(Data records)
--------------------------------------------------

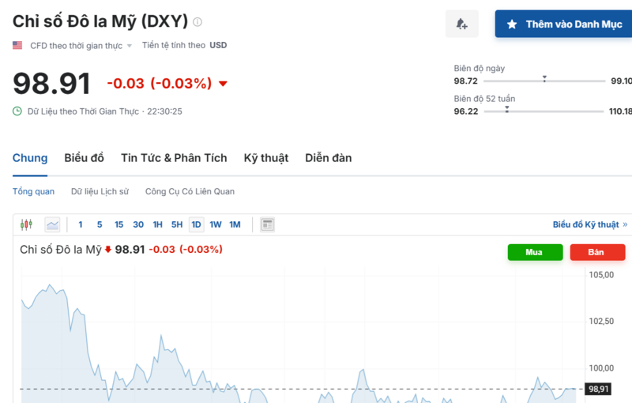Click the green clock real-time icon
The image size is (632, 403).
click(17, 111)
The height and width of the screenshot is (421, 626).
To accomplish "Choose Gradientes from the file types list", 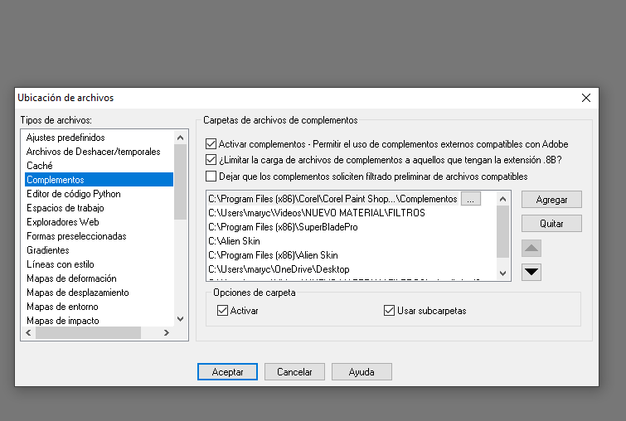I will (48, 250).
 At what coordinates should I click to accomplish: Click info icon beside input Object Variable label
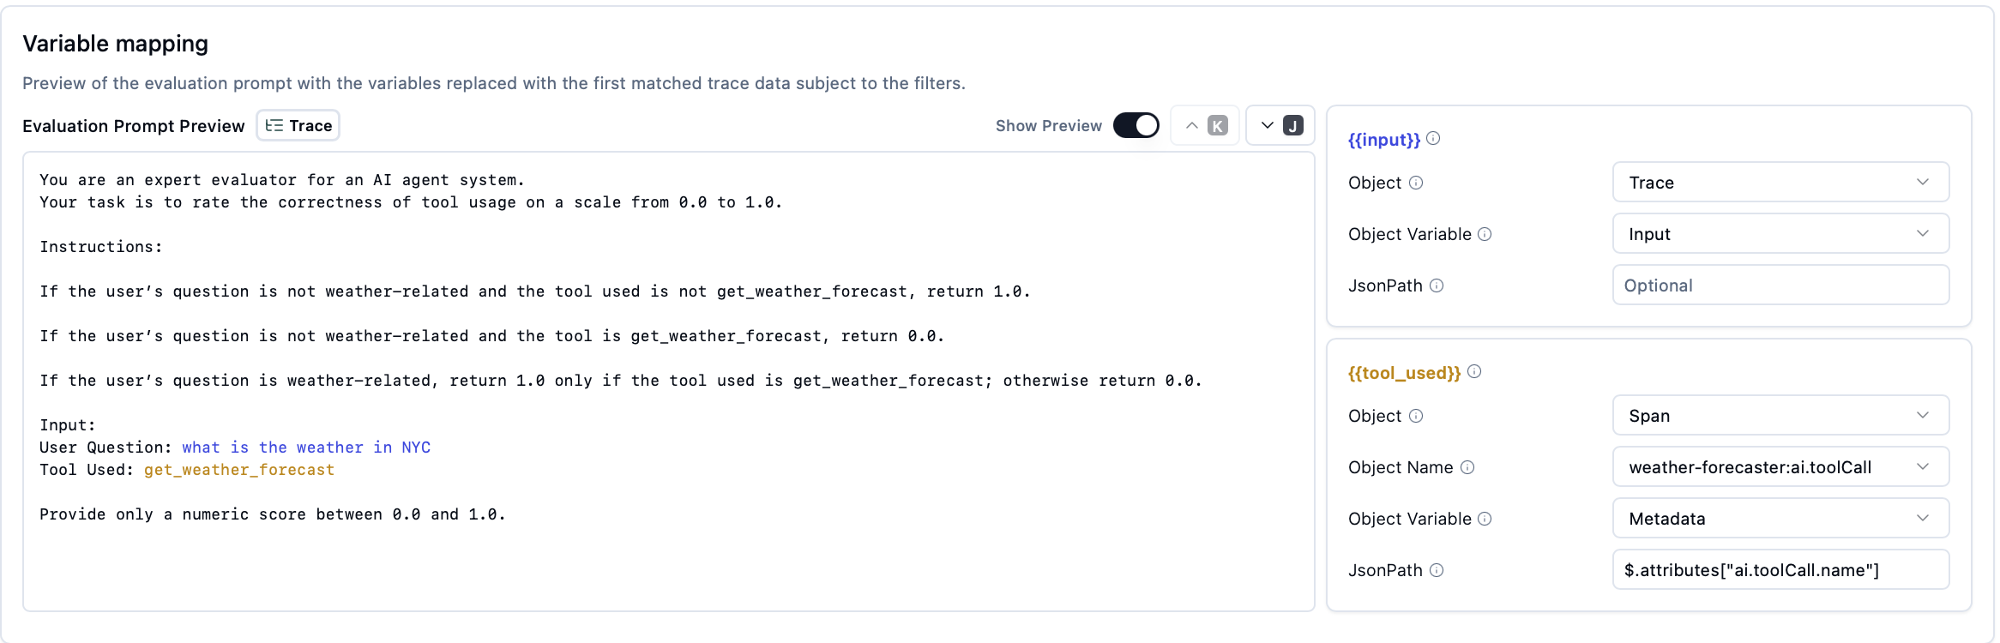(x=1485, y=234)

--------------------------------------------------

◆ **Assignment**: Every line from the one with "At what coordinates" through the last line of the data must be copied exactly. Leave the pictures out.

◆ **Exercise answer**:
 At what coordinates should I click to accomplish: Click info icon beside input Object Variable label
(x=1485, y=234)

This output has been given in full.